Endianness in wav files - c++

I have tried to make a simple wav writer. I wanted to do this so that I could read in a wav file (using a pre-existing wav reader), resample the audio data then write the resampled data to another wav file. Input files could be 16 bitsPerSample or 32 bitsPerSample and I wanted to save the resampled audio with the same number of bitsPerSample.
The writer is working but there a couple of things I don't understand to do with endianness and I was hoping someone may be able to help me?
I previously had no experience of reading or writing binary files. I began by looking up the wav file format online and tried to write the data following the correct format.
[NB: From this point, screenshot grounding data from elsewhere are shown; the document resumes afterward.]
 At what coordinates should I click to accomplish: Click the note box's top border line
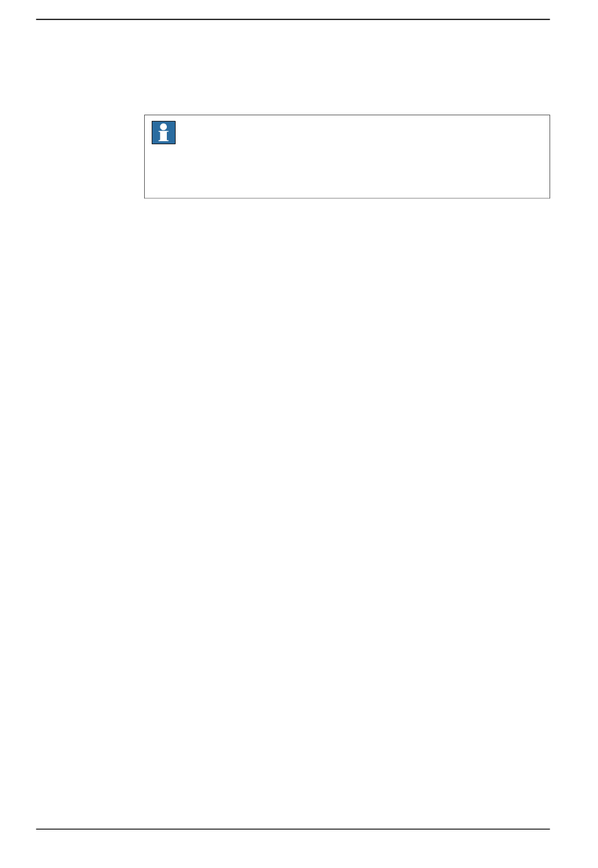pyautogui.click(x=347, y=115)
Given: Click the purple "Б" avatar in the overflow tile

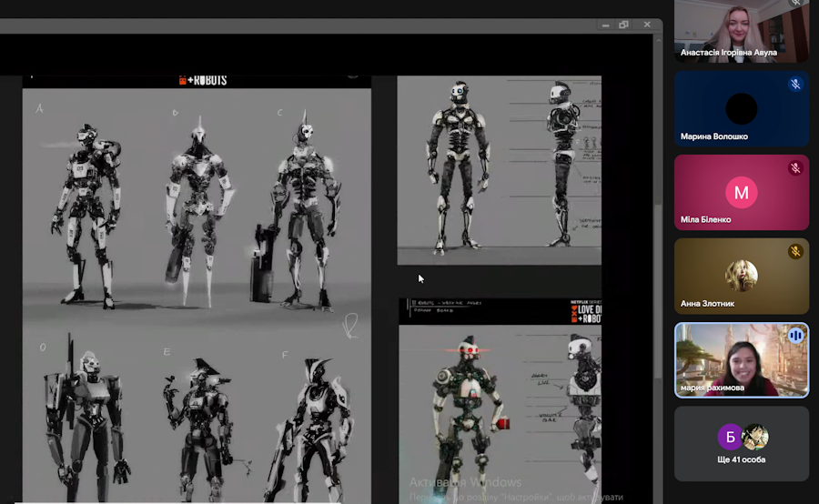Looking at the screenshot, I should (730, 438).
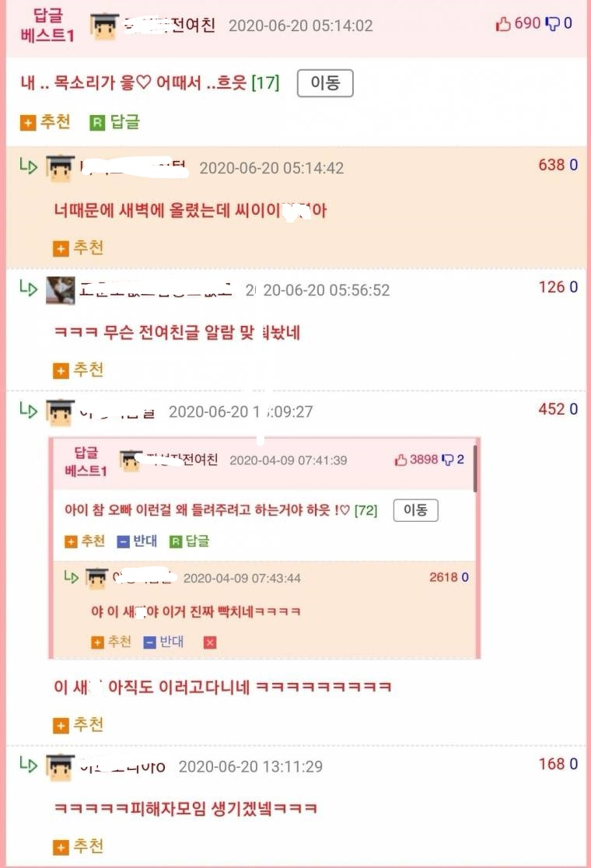Click the thumbs-up 3898 icon in the quoted comment
591x868 pixels.
[x=401, y=460]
At first the writing wasn't working but I then found out that wav files are little-endian and it was trying to make my file writer consistent with this that brought up the majority of my problems.
I have got the wav writer to work now (by way of a test whereby I read in a wav file and checked I could write the unsampled audio and reproduce the exact same file) however there are a couple of points I am still unsure on to do with endianness and I was hoping someone may be able to help me?
Assuming the relevant variables have already been set here is my code for the wav writer:
// Write RIFF header
out_stream.write(chunkID.c_str(),4);
out_stream.write((char*)&chunkSize,4);
out_stream.write(format.c_str());
// Write format chunk
out_stream.write(subchunk1ID.c_str(),4);
out_stream.write((char*)&subchunk1Size,4);
out_stream.write((char*)&audioFormat,2);
out_stream.write((char*)&numOfChannels,2);
out_stream.write((char*)&sampleRate,4);
out_stream.write((char*)&byteRate,4);
out_stream.write((char*)&blockAlign,2);
out_stream.write((char*)&bitsPerSample,2);
// Write data chunk
out_stream.write(subchunk2ID.c_str(),4);
out_stream.write((char*)&subchunk2Size,4);
// Variables for writing 16 bitsPerSample data
std::vector<short> soundDataShort;
soundDataShort.resize(numSamples);
char theSoundDataBytes [2];
// soundData samples are written as shorts if bitsPerSample=16 and floats if bitsPerSample=32
switch( bitsPerSample )
{
case (16):
// cast each of the soundData samples from floats to shorts
// then save the samples in little-endian form (requires reversal of byte-order of the short variable)
for (int sample=0; sample < numSamples; sample++)
{
soundDataShort[sample] = static_cast<short>(soundData[sample]);
theSoundDataBytes[0] = (soundDataShort[sample]) & 0xFF;
theSoundDataBytes[1] = (soundDataShort[sample] >> 8) & 0xFF;
out_stream.write(theSoundDataBytes,2);
}
break;
case (32):
// save the soundData samples in binary form (does not require change to byte order for floats)
out_stream.write((char*)&soundData[0],numSamples);
}
The questions that I have are:
In the soundData vector why does the endianness of a vector of shorts matter but the vector of floats doesn't? In my code I have reversed the byte order of the shorts but not the floats.
Originally I tried to write the shorts without reversing the byte order. When I wrote the file it ended up being half the size it should have been (i.e. half the audio data was missing, but the half that was there sounded correct), why would this be?
I have not reversed the byte order of the shorts and longs in the other single variables which are essentially all the other fields that make up the wav file e.g. sampleRate, numOfChannels etc but this does not seem to affect the playing of the wav file. Is this just because media players do not use these fields (and hence I can't tell that I have got them wrong) or is it because the byte order of these variables does not matter?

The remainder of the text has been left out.